==== DATA ROWS ====

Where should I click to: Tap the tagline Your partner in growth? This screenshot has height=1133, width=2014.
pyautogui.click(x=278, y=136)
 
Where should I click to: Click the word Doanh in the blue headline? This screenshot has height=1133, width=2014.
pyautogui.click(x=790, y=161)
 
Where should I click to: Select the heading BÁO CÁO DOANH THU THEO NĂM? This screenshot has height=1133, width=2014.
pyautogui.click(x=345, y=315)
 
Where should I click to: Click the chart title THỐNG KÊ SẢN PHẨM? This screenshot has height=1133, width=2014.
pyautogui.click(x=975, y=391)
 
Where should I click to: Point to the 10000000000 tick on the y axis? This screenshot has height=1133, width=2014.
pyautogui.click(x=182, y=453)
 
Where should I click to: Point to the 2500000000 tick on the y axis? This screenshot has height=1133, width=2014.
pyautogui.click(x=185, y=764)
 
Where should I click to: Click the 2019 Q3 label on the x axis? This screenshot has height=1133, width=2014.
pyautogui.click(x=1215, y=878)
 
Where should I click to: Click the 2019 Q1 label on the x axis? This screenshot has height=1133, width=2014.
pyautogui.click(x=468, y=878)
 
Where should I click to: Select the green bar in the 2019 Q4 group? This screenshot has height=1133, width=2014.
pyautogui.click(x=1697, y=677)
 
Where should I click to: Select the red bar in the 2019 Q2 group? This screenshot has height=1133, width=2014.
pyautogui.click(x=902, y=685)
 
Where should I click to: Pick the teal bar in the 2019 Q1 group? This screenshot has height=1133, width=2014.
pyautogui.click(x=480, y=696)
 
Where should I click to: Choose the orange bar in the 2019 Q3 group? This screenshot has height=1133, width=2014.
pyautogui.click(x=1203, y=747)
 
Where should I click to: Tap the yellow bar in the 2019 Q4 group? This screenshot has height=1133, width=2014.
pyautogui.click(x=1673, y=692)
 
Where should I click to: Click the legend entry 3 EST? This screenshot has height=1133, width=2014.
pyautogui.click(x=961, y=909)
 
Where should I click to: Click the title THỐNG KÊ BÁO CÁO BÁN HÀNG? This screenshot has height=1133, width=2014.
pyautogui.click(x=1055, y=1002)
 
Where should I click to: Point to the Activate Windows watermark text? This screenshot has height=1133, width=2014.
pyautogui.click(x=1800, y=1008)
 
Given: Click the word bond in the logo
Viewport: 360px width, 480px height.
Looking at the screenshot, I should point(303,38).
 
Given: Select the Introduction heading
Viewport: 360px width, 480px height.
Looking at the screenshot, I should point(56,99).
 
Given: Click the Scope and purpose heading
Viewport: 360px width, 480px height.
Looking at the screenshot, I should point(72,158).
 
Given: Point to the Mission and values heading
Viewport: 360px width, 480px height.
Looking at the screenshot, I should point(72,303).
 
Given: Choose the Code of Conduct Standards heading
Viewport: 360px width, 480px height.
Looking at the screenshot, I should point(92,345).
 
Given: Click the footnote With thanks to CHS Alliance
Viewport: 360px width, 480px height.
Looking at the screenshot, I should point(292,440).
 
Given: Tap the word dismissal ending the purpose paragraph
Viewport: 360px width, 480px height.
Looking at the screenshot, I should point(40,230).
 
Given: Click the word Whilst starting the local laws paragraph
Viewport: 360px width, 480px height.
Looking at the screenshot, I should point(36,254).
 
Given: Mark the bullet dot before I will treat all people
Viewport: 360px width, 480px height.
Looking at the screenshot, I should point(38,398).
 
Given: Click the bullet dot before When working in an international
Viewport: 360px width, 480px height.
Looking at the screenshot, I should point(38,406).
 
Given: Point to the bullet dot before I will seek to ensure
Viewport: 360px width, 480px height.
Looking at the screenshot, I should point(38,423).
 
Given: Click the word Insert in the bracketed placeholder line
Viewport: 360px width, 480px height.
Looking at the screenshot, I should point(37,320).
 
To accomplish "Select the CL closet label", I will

====

**PROMPT**
Retype all of the rows above verbatim, line for line, changing nothing.

**EXERCISE RESULT**
Where should I click to: Tap the tagline Your partner in growth? This screenshot has height=1133, width=2014.
pyautogui.click(x=278, y=136)
 
Where should I click to: Click the word Doanh in the blue headline? This screenshot has height=1133, width=2014.
pyautogui.click(x=790, y=161)
 
Where should I click to: Select the heading BÁO CÁO DOANH THU THEO NĂM? This screenshot has height=1133, width=2014.
pyautogui.click(x=345, y=315)
 
Where should I click to: Click the chart title THỐNG KÊ SẢN PHẨM? This screenshot has height=1133, width=2014.
pyautogui.click(x=975, y=391)
 
Where should I click to: Point to the 10000000000 tick on the y axis? This screenshot has height=1133, width=2014.
pyautogui.click(x=182, y=453)
 
Where should I click to: Point to the 2500000000 tick on the y axis? This screenshot has height=1133, width=2014.
pyautogui.click(x=185, y=764)
 
Where should I click to: Click the 2019 Q3 label on the x axis? This screenshot has height=1133, width=2014.
pyautogui.click(x=1215, y=878)
 
Where should I click to: Click the 2019 Q1 label on the x axis? This screenshot has height=1133, width=2014.
pyautogui.click(x=468, y=878)
 
Where should I click to: Select the green bar in the 2019 Q4 group? This screenshot has height=1133, width=2014.
pyautogui.click(x=1697, y=677)
 
Where should I click to: Select the red bar in the 2019 Q2 group? This screenshot has height=1133, width=2014.
pyautogui.click(x=902, y=685)
 
Where should I click to: Pick the teal bar in the 2019 Q1 group? This screenshot has height=1133, width=2014.
pyautogui.click(x=480, y=696)
 
Where should I click to: Choose the orange bar in the 2019 Q3 group? This screenshot has height=1133, width=2014.
pyautogui.click(x=1203, y=747)
 
Where should I click to: Tap the yellow bar in the 2019 Q4 group? This screenshot has height=1133, width=2014.
pyautogui.click(x=1673, y=692)
 
Where should I click to: Click the legend entry 3 EST? This screenshot has height=1133, width=2014.
pyautogui.click(x=961, y=909)
 
Where should I click to: Click the title THỐNG KÊ BÁO CÁO BÁN HÀNG? This screenshot has height=1133, width=2014.
pyautogui.click(x=1055, y=1002)
 
Where should I click to: Point to the Activate Windows watermark text? This screenshot has height=1133, width=2014.
pyautogui.click(x=1800, y=1008)
 
Given: Click the word bond in the logo
Viewport: 360px width, 480px height.
Looking at the screenshot, I should point(303,38).
 
Given: Select the Introduction heading
Viewport: 360px width, 480px height.
Looking at the screenshot, I should point(56,99).
 
Given: Click the Scope and purpose heading
Viewport: 360px width, 480px height.
Looking at the screenshot, I should point(72,158).
 
Given: Point to the Mission and values heading
Viewport: 360px width, 480px height.
Looking at the screenshot, I should point(72,303).
 
Given: Choose the Code of Conduct Standards heading
Viewport: 360px width, 480px height.
Looking at the screenshot, I should point(92,345).
 
Given: Click the footnote With thanks to CHS Alliance
Viewport: 360px width, 480px height.
Looking at the screenshot, I should point(292,440).
 
Given: Tap the word dismissal ending the purpose paragraph
Viewport: 360px width, 480px height.
Looking at the screenshot, I should point(40,230).
 
Given: Click the word Whilst starting the local laws paragraph
Viewport: 360px width, 480px height.
Looking at the screenshot, I should point(36,254).
 
Given: Mark the bullet dot before I will treat all people
Viewport: 360px width, 480px height.
Looking at the screenshot, I should point(38,398).
 
Given: Click the bullet dot before When working in an international
Viewport: 360px width, 480px height.
Looking at the screenshot, I should point(38,406).
 
Given: Point to the bullet dot before I will seek to ensure
Viewport: 360px width, 480px height.
Looking at the screenshot, I should point(38,423).
 
Given: Click the word Insert in the bracketed placeholder line
Viewport: 360px width, 480px height.
Looking at the screenshot, I should point(37,320).
 
To accomplish "Select the CL closet label", I will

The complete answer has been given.